The key to the realization of above applications is controllable synthesis of large-area high-quality h-BN. Chemical vapor deposition (CVD) is considered as the most hopeful method for the synthesis of large-area high-quality h-BN films on the substrate of catalytic metal. Up to now, significant progress have been made in the preparation of h-BN by CVD, especially the synthesis of single-crystal h-BN on the substrates of single-crystal Cu foils or Ni foils with specific crystal structure [11] [12] [13]. However, limited to the size of the growth chamber, the size of the substrates, therefore the area of h-BN films grown on them was only 20 cm × 10 cm which indicates a high production cost of h-BN films and may be an obstacle to the industrial application of h-BN. In recent years, the industrial preparation of graphene films has been vigorously developed, which could be applicable to the industrial production of h-BN films. There are mainly two methods to produce large-area high-quality graphene films at industrial level. One is to continuously growth of graphene through a “roll to roll” CVD system [14]. The other is to improve the utilization efficiency of growth chamber, such as stacking multiple pieces of Cu foils with carbon materials alternately [15] or rolling up a whole piece of Cu foil isolated by carbon materials [16]. However, during the growth of h-BN, the commonly used precursor were solid state instead of gases, whether the methods used for graphene was applicable to high-throughput production of h-BN is not verified.

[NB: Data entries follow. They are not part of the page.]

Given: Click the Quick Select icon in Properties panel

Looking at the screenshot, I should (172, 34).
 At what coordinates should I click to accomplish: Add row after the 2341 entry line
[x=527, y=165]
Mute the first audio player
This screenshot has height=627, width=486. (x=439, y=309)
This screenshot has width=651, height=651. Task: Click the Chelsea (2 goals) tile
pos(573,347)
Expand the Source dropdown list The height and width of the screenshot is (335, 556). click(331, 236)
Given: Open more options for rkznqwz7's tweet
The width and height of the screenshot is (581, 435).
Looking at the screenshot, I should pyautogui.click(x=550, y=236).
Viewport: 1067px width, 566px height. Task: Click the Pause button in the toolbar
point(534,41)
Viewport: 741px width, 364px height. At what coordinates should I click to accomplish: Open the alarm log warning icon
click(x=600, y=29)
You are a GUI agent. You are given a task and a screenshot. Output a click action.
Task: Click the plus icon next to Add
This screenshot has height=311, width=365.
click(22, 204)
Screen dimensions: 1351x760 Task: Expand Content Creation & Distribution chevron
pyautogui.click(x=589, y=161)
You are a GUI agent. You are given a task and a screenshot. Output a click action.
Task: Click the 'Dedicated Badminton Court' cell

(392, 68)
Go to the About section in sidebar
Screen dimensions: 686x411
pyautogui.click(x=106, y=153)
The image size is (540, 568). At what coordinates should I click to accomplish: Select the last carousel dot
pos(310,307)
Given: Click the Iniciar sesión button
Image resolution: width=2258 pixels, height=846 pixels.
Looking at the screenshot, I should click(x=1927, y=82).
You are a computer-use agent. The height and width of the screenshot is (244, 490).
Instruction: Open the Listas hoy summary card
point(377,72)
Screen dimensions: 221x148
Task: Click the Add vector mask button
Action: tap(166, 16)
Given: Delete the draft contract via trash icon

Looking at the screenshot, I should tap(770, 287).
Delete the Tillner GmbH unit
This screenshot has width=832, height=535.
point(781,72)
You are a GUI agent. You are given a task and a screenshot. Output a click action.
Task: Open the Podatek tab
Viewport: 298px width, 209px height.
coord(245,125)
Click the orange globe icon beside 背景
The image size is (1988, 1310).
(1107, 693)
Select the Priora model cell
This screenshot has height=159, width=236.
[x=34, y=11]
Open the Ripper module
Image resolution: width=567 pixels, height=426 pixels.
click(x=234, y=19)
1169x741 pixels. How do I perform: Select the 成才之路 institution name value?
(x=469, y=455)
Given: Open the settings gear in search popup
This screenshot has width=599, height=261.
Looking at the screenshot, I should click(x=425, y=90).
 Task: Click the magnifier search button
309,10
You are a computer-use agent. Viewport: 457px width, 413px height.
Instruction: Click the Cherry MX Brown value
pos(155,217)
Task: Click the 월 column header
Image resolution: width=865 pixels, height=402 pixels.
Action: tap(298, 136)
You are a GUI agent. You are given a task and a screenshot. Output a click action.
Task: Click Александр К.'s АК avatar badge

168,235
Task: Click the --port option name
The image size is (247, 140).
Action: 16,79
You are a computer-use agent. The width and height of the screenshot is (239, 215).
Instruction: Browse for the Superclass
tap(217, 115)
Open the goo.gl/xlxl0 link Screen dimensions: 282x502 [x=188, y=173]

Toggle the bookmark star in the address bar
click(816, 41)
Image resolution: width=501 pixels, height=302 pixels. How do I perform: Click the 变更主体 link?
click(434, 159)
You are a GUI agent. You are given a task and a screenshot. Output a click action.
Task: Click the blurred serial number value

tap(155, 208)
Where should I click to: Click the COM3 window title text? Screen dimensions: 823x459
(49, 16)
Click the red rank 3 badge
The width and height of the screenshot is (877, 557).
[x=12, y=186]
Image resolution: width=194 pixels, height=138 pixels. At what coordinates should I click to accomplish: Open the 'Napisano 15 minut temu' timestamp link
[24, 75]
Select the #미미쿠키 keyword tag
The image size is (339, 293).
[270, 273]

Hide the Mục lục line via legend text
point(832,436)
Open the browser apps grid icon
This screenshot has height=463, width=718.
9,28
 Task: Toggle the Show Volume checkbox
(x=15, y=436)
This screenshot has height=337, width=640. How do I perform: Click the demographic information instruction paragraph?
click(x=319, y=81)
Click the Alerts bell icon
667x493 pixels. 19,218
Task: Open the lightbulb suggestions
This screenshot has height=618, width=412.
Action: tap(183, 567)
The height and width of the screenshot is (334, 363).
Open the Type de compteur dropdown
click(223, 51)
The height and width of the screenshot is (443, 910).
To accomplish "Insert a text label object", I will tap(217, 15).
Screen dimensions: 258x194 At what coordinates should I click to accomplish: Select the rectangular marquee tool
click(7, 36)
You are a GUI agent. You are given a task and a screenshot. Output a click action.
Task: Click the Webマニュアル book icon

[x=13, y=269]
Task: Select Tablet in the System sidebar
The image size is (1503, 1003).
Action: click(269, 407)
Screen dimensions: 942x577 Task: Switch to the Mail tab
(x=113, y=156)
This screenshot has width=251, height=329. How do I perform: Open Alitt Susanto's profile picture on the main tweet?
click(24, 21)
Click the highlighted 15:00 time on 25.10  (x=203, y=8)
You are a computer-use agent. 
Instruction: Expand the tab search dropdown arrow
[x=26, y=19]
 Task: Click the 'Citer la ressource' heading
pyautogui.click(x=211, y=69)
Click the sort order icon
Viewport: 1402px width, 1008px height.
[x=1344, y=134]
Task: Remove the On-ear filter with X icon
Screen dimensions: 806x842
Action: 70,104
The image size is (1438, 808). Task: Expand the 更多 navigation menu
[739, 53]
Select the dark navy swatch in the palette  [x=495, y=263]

Here, multiple pieces of Cu foils and fiber surface felt (CFSF) with porous structure were stacked alternately to improve the utilization efficiency of growth chamber. As isolation layers, CFSF prevents Cu foils from sticking together at high temperature, and the porous structure allows the precursor molecules to diffuse onto the surface of the Cu foil. Uniform and continuous h-BN films were prepared on the substrate of Cu foil by CVD utilizing ammonia borane (NH3BH3) as the precursor. Results from various characterization techniques indicate the uniformity and continuous of the prepared h-BN films.
2. Experiment Details
2.1. Preparation of Cu-CFSF Spacer Stack
CFSF (20 g/m2, 250-μm-thick, Suzhou Kangmai New Material Co. LTD., China) is a commercial product with porous structure, with the characteristics of high temperature resistance and air-permeability (Figure 1(a) and Figure 1(b)). CFSF was annealed at 1080˚C with 20 standard cubic centimeter per minute (sccm) H2 (99.999%) and 20 sccm Ar (99.999%) at low pressure mode for 10 hours in a 5-cm diameter quartz tube to remove contaminants on the surface.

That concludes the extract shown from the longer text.